GIVEN TEXT:

What sort of society demonises people who work in schools and hospitals, put out fires or police our streets?
The way a crisis caused by the banks has been changed into one caused by public spending has been political genius. This year, bankers got away with awarding themselves nearly £14bn of bonuses with barely a word of complaint.
Meanwhile, the image of a public sector workforce made up of idle, pampered pen-pushers who can easily be disposed of is promoted. The nurses, teachers, firefighter, soldiers and police officers that society depends on to function have been written off as a bunch of parasites leaching off the taxpayer.
Ask yourself do you really believe that? Are all soldiers, teachers, nurses, firefighters and police officers lazy and useless? Would things really be better if they were all privatised? Should we put profit first and people second?
David Cameron didn’t always talk like this. He had kind and caring words of praise when in opposition.
“Public service, the concept of working for the good of the community, is a high ideal,” said Cameron back in 2006. “Yet this is rarely, if ever, acknowledged.”
After over a year in charge he has certainly changed that tune. Oliver Letwin declares public sector workers need “some real discipline and some fear”. Unless they produced the best results, “some will not survive; it is an inevitable and intended consequence of what we are talking about”.

GIVEN DATA:

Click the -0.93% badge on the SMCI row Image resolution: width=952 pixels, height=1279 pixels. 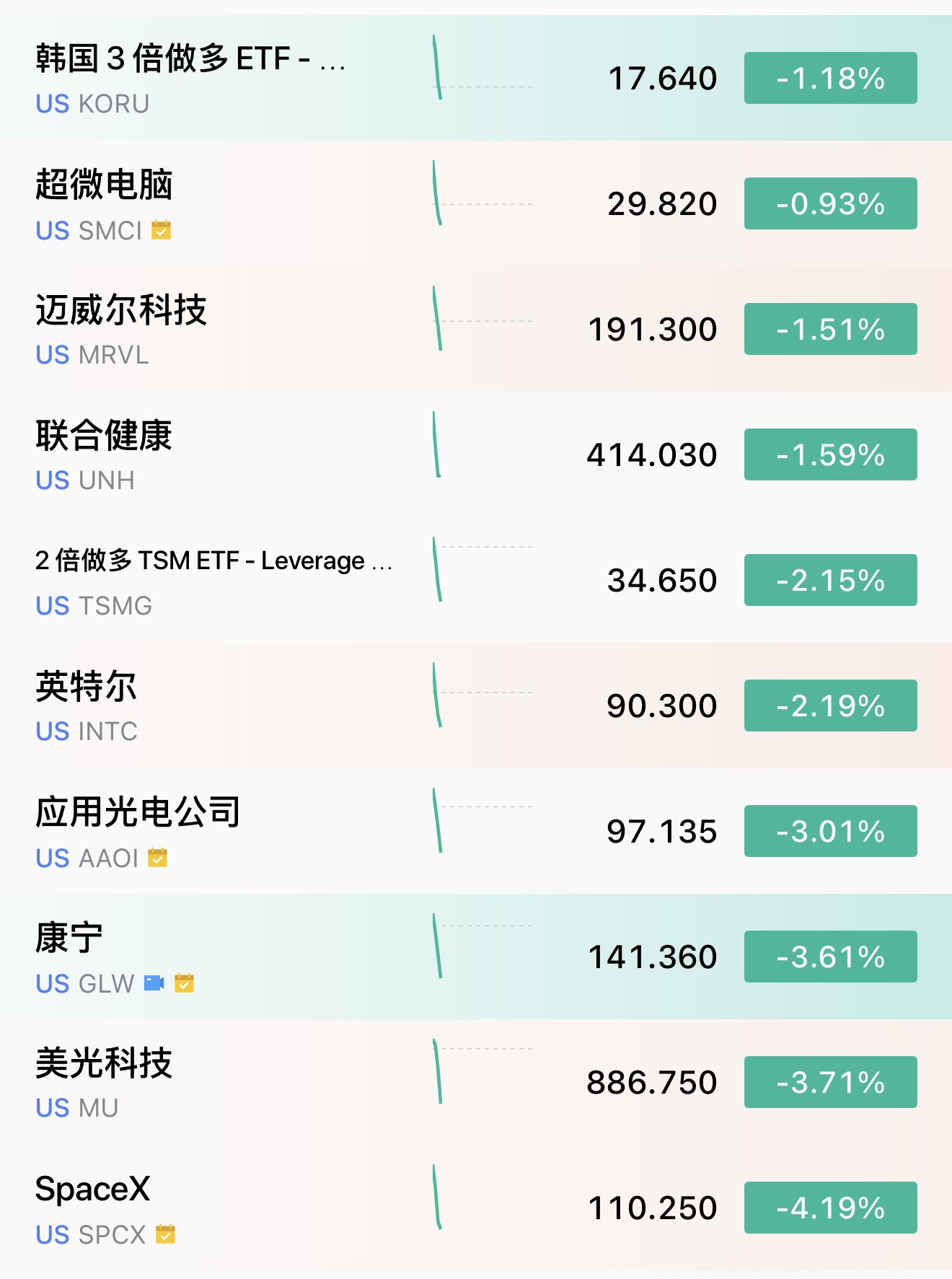click(x=831, y=203)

QUESTIONS TO ANSWER:
**a)** List the occupations named in the sentence of the article on public sector workers that begins "Are all soldiers".
**b)** Continue the article on public sector workers from the point where it stops.

SOLVED PROBLEMS:
**a)** soldiers, teachers, nurses, firefighters, police officers

**b)**
Portraying public sector workers as inefficient layabouts is being used to build the case for privatisation of those services. It’s a dogma triumphing over the facts, contracting out services actually hits productivity. Clear examples like the collapse of the Southern Cross care homes and everyone’s experience with privatised energy companies show how painful privatisation can be.
Putting profit first means you will pay more for that service, once for the service and once again for the profits.
The public sector and productivity isn’t like making cars or TVs. It’s impossible to put a value on everything public services do. If spending on cancer treatment went up by 10 per cent and cancer deaths went down by 5 per cent, then that’s not a good return on your investment. No Dragon in a Den would declare themselves in, unless they are one of the cancer survivors.
It’s that sort of selfish me first approach that’s the problem. Public service is about doing good for us all. You have to put others first and think of the greater good.
You might pay for a service you never use or need but you help build a society worth living in.